Nemour Delaware Valley Uses Pandemic to Energize Shared Governance

Best Practice: How Find a New Normal with the Pandemic By Using  Shared Governance

Nemours Delaware Valleysmlaura has had a shared governance structure in place since 2005. The combined Congress and Council structures were designed with consultative support from Drs. Tim Porter-O’Grady and Vicki George. The structure includes a Nursing Executive Council with oversight, a Congress with two representatives from each practice environment, and seven councils that focus on practice, informatics, quality, management, research, education, and advanced practice. Approximately 300 nurses have formal roles within the shared governance structure, as either Congress or Council leadership or representatives. Each group within the structure has bylaws that govern leadership, membership, goals, and function. In 2016 Nemours Delaware Valley scored within the range of shared governance using the Index of Professional Nursing Governance developed by Robert Hess, PhD, RN, FAAN, resulting in this organization becoming the first pediatric faculty to be accredited in shared governance by the Forum for Shared Governance.

Nursing shared governance at Nemours Delaware Valley did not skip a beat during the current pandemic. As information about COVID-19 spread across the county, an internally Incident Command and the labor pool were activated. The hospital census dipped as surgical cases were limited to those that were emergent. Nurses were deployed to roles, such as Personal Protective Equipment (PPE) coaches and entrance screeners. A sense of urgency pervaded the organization. Communication was essential, and the steps required to keep patients, families, and our teams safe were changing daily. Severe restrictions were placed on in-person meetings; shared governance forums were too large to meet in-person. In early March, the Council Chairs that comprise the Executive Council met to figure out how to proceed. The Chair of the Congress, Aimee Taylor, BSN, RN, CPN, (photo above) quickly pivoted to WebEx for the Congress and Executive Council meetings, and the Council Chairs followed. Throughout the spring and into the summer, nursing shared governance meetings continued virtually, and agendas included messages from the Chief Nursing Officers (CNO) and Chief Executive Officers, rounding with leadership; information about PPE; the availability of coaches, as a second set of eyes for donning and doffing PPE; and techniques to help manage stress and build resilience. The Practice and Education Council approved and educated about new practices required to maintain a safe environment. The Informatics Council helped the other councils maximize their effectiveness by hosting virtual meetings.

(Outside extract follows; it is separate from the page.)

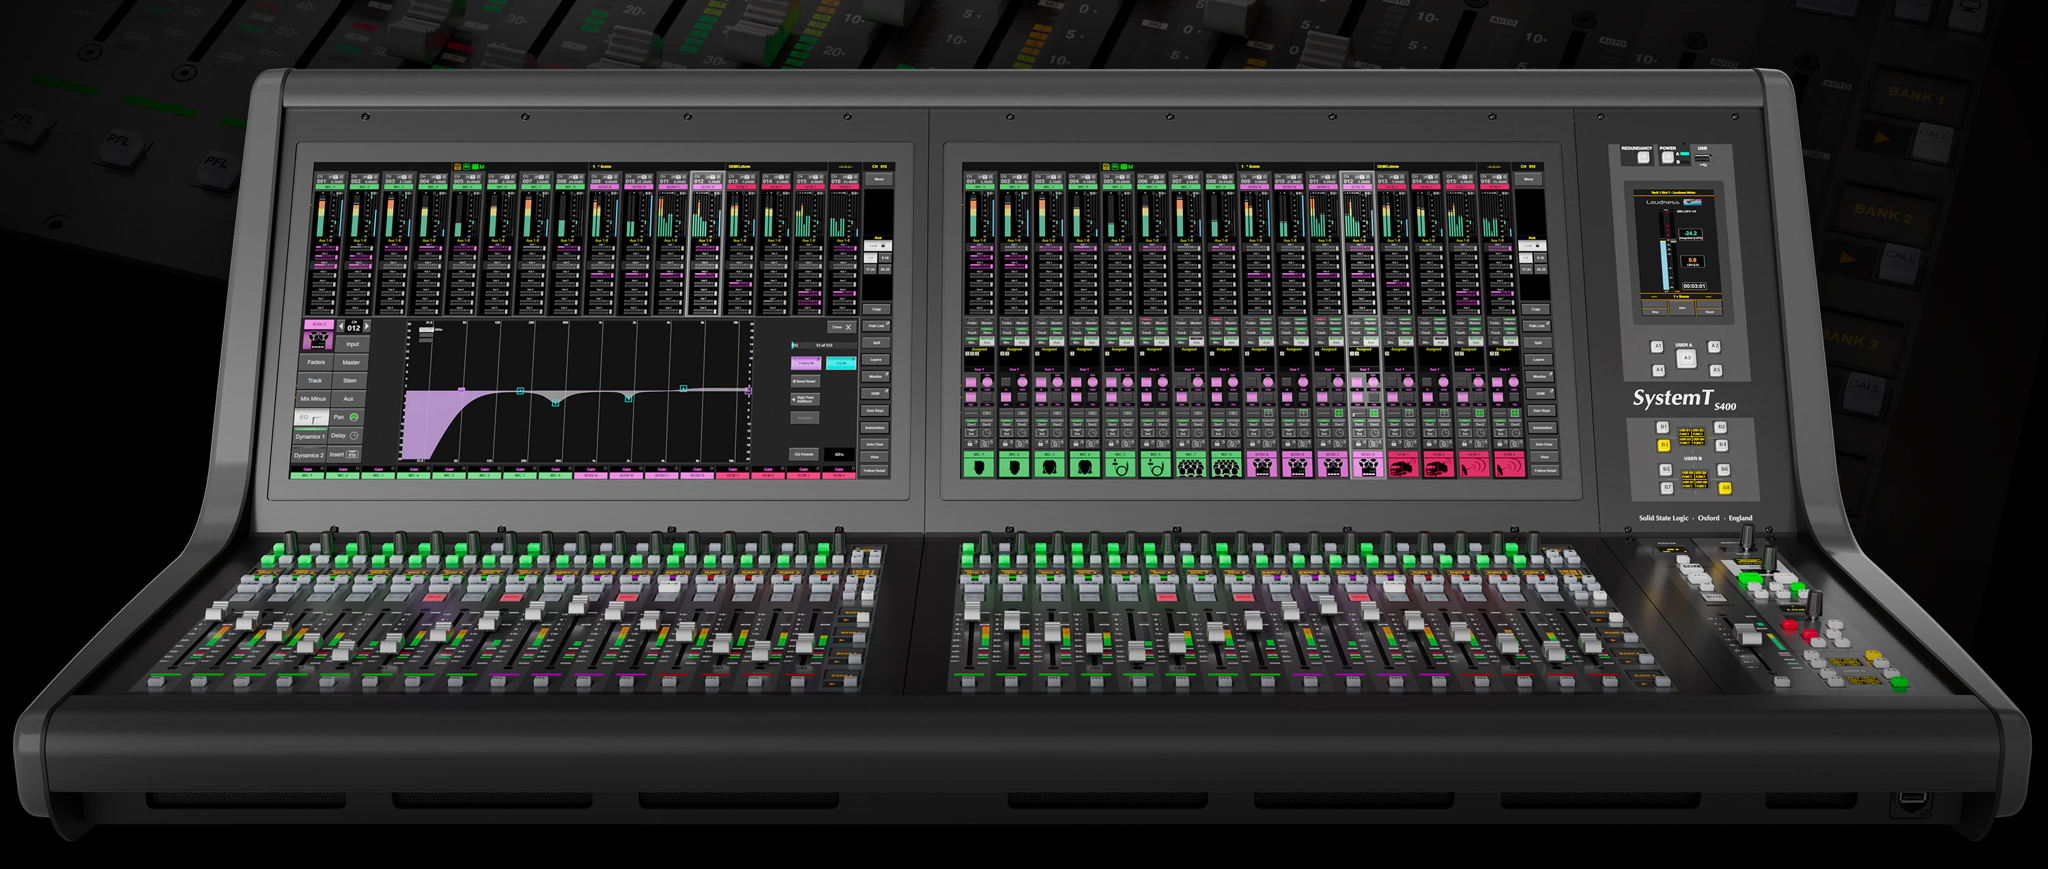This screenshot has height=869, width=2048.
Task: Tap the last red satellite dish channel tile
Action: [1510, 464]

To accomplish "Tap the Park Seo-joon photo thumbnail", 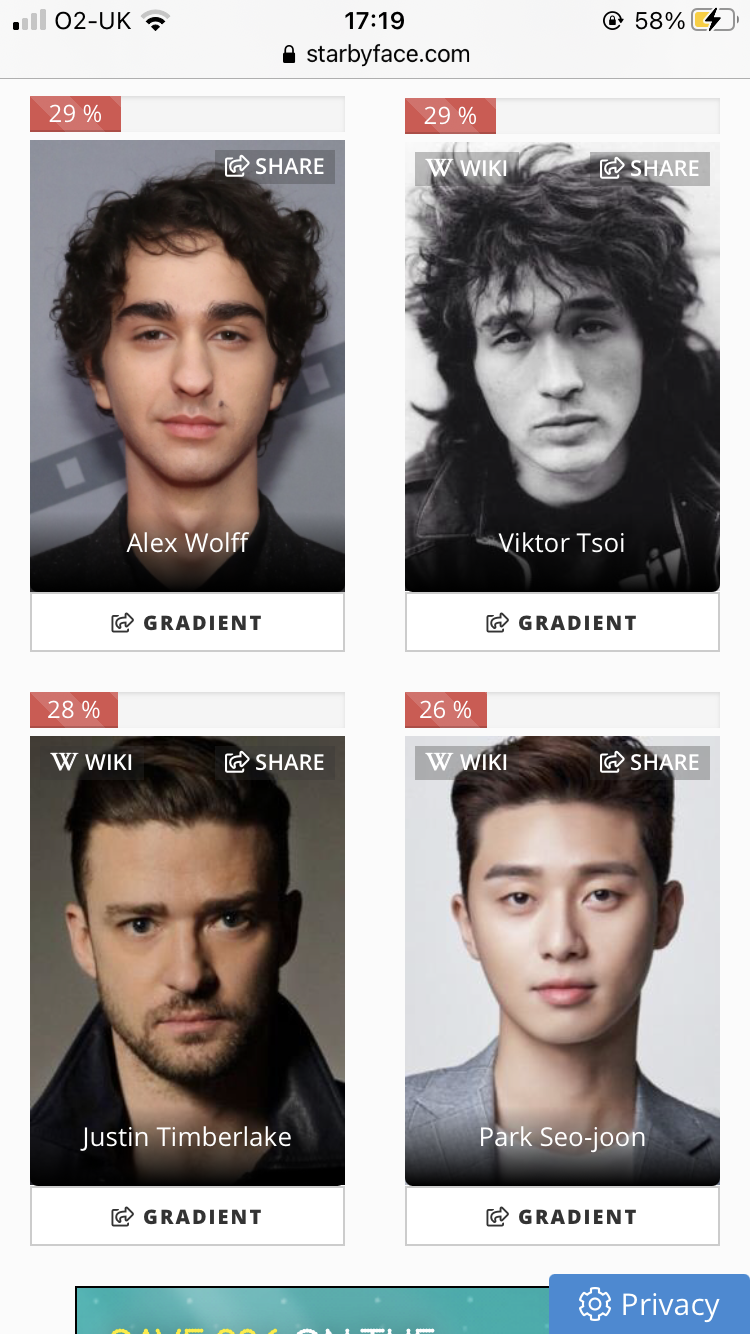I will (562, 961).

As the Congress and Council Chairs became comfortable with the virtual meeting platform, attendance soared.

Shared governance has provided normalcy during the pandemic. Our monthly meetings have continued on as planned despite the unforeseen circumstances 2020 has brought us. Each month we have brought speakers to discuss current topics, such as PPE, COVID exposure, and equity, to our Congress. Our nursing leadership has been present and active each meeting to offer updates on changing policies. The practice area representatives serve as voices for all other associates and disseminate the information received to the necessary individuals.

The Executive Council worked together to move Nurses Week from May to Pediatric Nurses Week in October. One of the treats that our teams look forward to during Nurses Week is Sundaes on Sunday, delivered by the nursing shared governance leadership. A local news organization interviewed our emergency department team during the early days of the pandemic, and a nurse mentioned on-air that the ice-cream was her favorite part of Nurses Week. While we knew that the shared governance leadership team could not travel en mass from unit to unit, scooping ice-cream; the executive council did not want to let go of this tradition. The team decided to deliver individually wrapped ice cream treats with thank you notes to the entire healthcare team. The Nursing Research Council conducted our usual annual poster fair with carefully marked six-foot spaces between the posters. The Education Council offered a well-attended virtual panel discussion with nurses across generations talking about their shared experiences in recognition of the Year of the Nurse. The Nursing Excellence Awards program moved to a virtual presentation, in which more than 200 nominations for these awards were entered, at least 10% more than ever before. Patient care areas live-streamed the awards and hundreds attended. These awards gave the CNO and CEO an opportunity to recognize all teams for their amazing work. Only an engaged and functioning shared governance structure that “led-through” a pandemic was able to create these activities that energized the entire system.